In January 1995 it had 460 Ramah Navajo students.[3]
History
The Ramah Navajo Indian School Board was established on February 6, 1970, by parents seeking a local schooling option as Gallup-McKinley County Schools had closed the local Ramah High School in Ramah in 1968, which forced Ramah Navajo teenagers to board at distant Bureau of Indian Affairs (BIA) boarding schools once again after having the option of local schooling since 1954. The members of the school board traveled to Washington, DC on February 25, 1970, to lobby members of Congress and the BIA. After BIA commissioner Louis Bruce promised assistance, the board members went to New York City and got funding from private foundations. On September 12, 1970, the school was dedicated in the former Ramah High School.[4] The initial anticipated enrollment was 150.[5]Ed Foreman, a member of Congress for New Mexico's 2nd congressional district, assisted the school board in its efforts to lobby the federal government and attended the school's dedication.[6]President of the United StatesRichard Nixon sent a telegram congratulating the school community.[7]
By 1970 the school was not yet accredited.[8] New Mexico law requires that schools be accredited in order to operate.[9] That year staff of five universities and colleges stated that they would still admit graduates of Ramah Navajo High, and that the lack of accreditation was not an issue.[10] In December 1970 the State Superintendent of Public Instruction, Leonard J. De Layo, made a request for a quick deliberation of accrediting Ramah Navajo High.[11] At one point the administration stated that it did not want to dilute its program for certification from New Mexico, and that if so it would try to get tribal accreditation instead.[12]

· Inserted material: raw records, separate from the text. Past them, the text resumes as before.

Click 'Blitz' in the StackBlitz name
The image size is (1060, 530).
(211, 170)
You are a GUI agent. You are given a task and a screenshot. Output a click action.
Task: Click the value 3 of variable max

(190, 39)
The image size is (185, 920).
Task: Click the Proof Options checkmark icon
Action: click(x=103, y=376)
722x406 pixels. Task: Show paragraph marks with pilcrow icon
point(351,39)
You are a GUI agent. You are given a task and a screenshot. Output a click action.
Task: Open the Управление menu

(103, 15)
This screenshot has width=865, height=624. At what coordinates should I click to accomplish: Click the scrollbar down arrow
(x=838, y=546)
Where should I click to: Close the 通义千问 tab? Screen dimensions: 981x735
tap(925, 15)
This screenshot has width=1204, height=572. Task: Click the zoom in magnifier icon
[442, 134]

In 1970 about 33% of the students in the area around Ramah Navajo High were from other Native tribes and/or non-Native Americans, and parents from those groups expressed that they had issues with not having political control over Ramah Navajo High. They sent a letter to the New Mexico Superintendent of Public Instruction highlighting seven issues.[13]

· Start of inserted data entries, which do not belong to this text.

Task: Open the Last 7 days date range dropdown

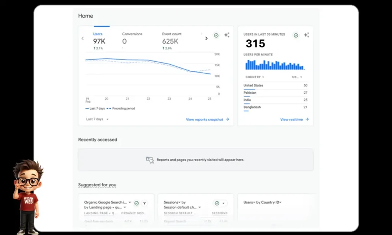Action: pyautogui.click(x=97, y=119)
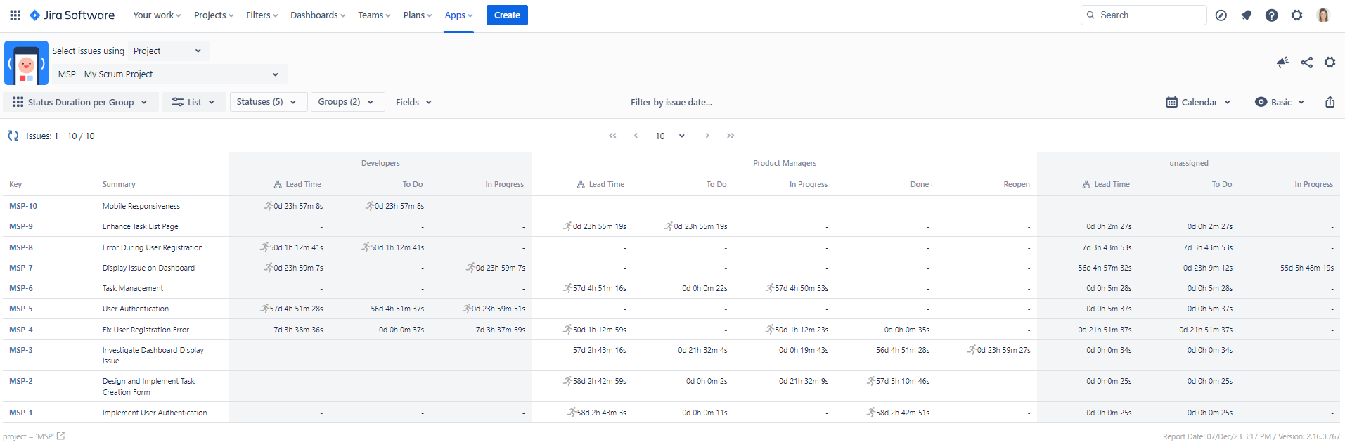
Task: Open the Projects menu
Action: (x=214, y=15)
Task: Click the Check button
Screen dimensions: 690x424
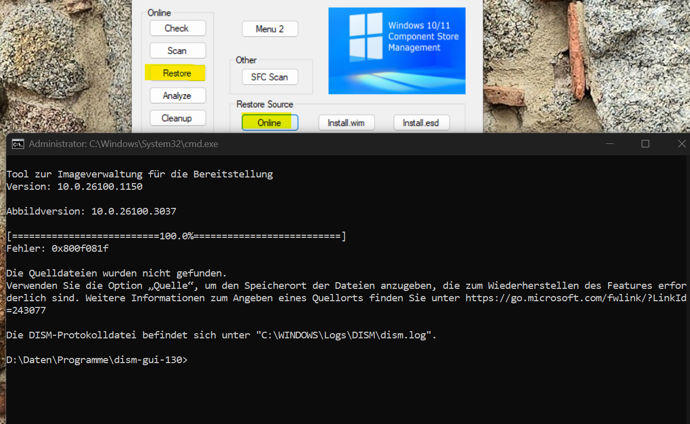Action: 177,28
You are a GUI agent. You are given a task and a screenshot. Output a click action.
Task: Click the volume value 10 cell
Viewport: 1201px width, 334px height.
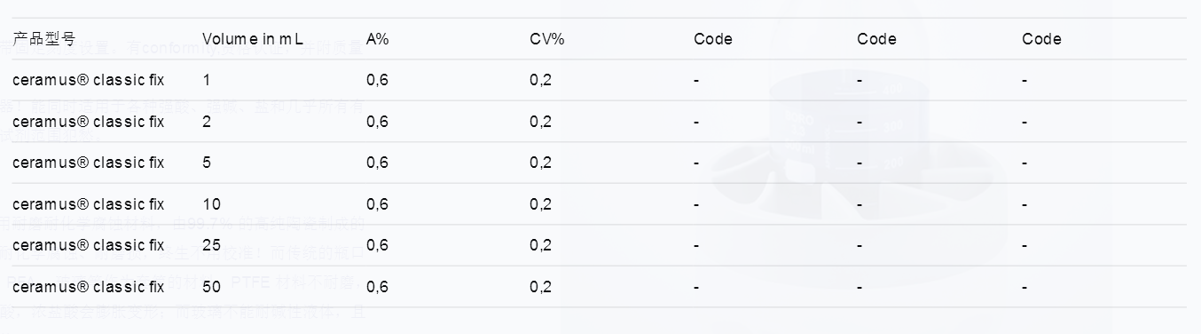pyautogui.click(x=211, y=204)
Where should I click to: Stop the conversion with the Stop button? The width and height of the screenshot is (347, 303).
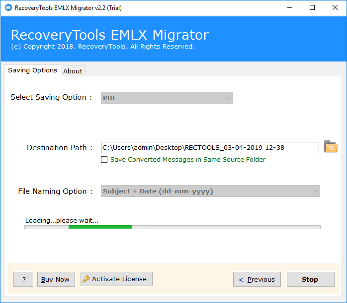311,279
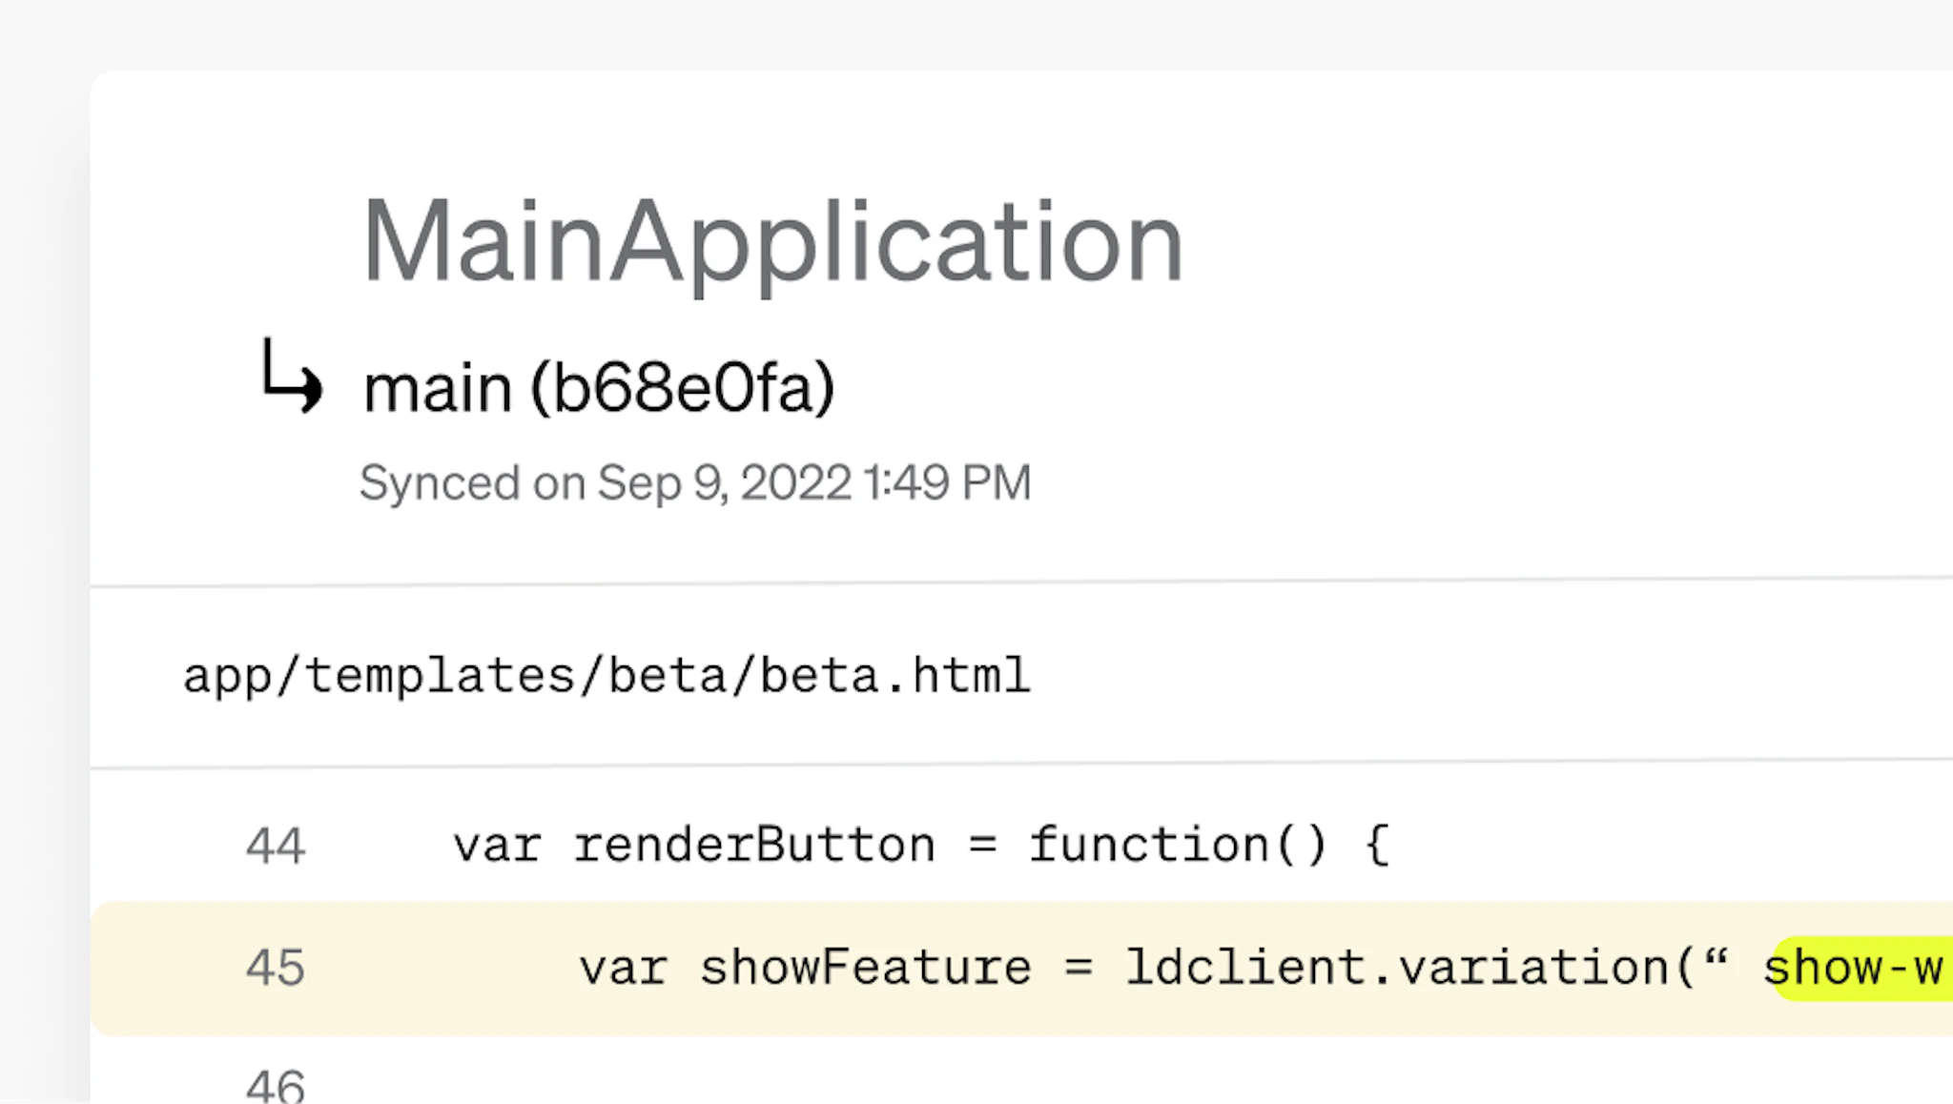Click the showFeature variable on line 45
This screenshot has height=1104, width=1953.
(x=866, y=968)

The lease at the ex-Ramah High location ended in 1975, so the school moved to Pine Hill before electricity, telephone, and water services there started. Students voted in the current name of the school. The dedication was held on September 26, 1975.[4]

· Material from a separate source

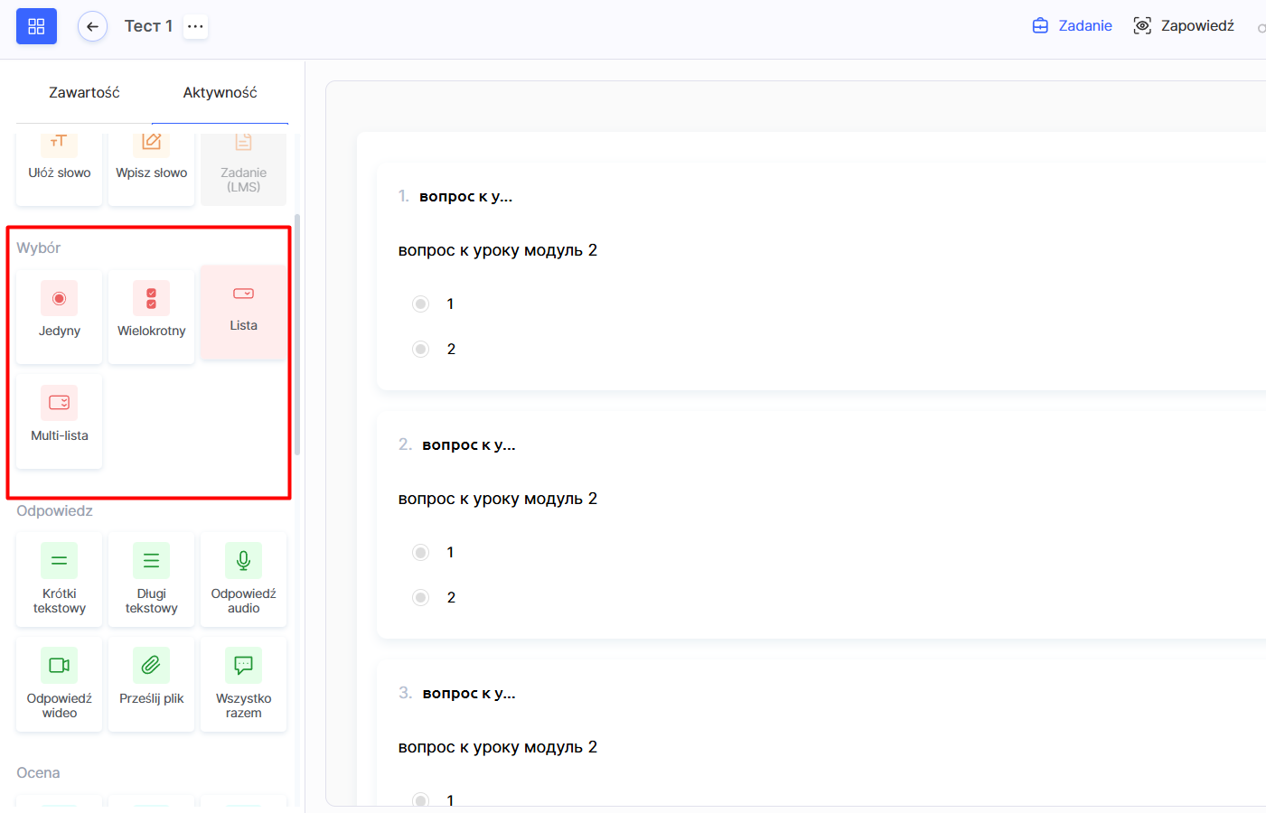Click the Zapowiedź preview button
1266x813 pixels.
(x=1184, y=25)
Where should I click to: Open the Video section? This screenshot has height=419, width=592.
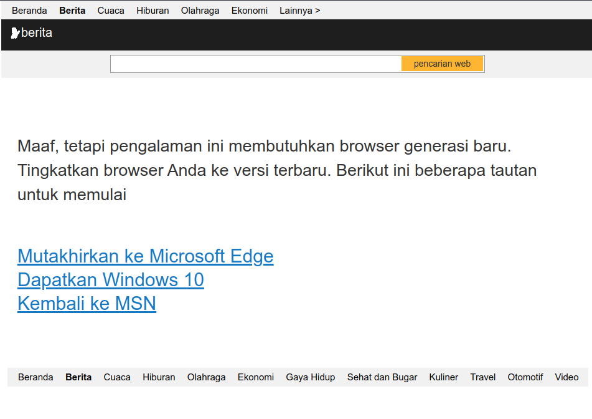pos(566,377)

In January 1995 the Ramah Navajo chapter and the associated Ramah Navajo School Board sued the New Mexico Public Education Department and the Gallup McKinley County Schools, arguing that the defendants breached the tribe's sovereignty by allowing the school district to extend school bus services further into the tribal grounds and therefore taking students who would have attended Pine Hill schools and violating a previous agreement between the tribe and the school boards of Cibola County and McKinley County. The state had ordered the school district to move the bus stops closer to the students' houses.[3]
Circa 2012 a new elementary school building was under construction, but the contractor withdrew from the project, and in 2014 the building was not yet complete. The BIA had paid $2,100,000 to have the facility built as of 2014. In 2014 the campus had failures in infrastructure, including a non-working fire alarm system. Additionally, the Pine Hill community did not have a working fire department even though the BIA had built a fire station in the years prior.[15]
Governance
The current board members are: Martha H. Garcia (President); Beverly J. Cohoe (Vice-President); and Carolyn Coho (Secretary/Treasurer) for Calendar Year 2022. The board members for Calendar Year 2021 were: Maxine Coho (President); Beverly J. Cohoe (Vice-President) and Marlene Watashe (Secretary/Treasurer). RNSB, Inc. celebrated 52 years of operation on February 6, 2022.[16]
Campus
The kindergarten opened in 1976, and the middle school opened in 1989.[4]
The school system has a dormitory, which opened in 2007; 66 units of employee housing, which opened in 1995; and a childcare center, which opened in 1993 and had a new modular unit in 2007. There is also a multipurpose building which opened in 1989.[4]
Programs
In 1972 there were plans to establish a school magazine, Tsa' az' zi (meaning "yucca" in Navajo language), which would cover Navajo culture.[17]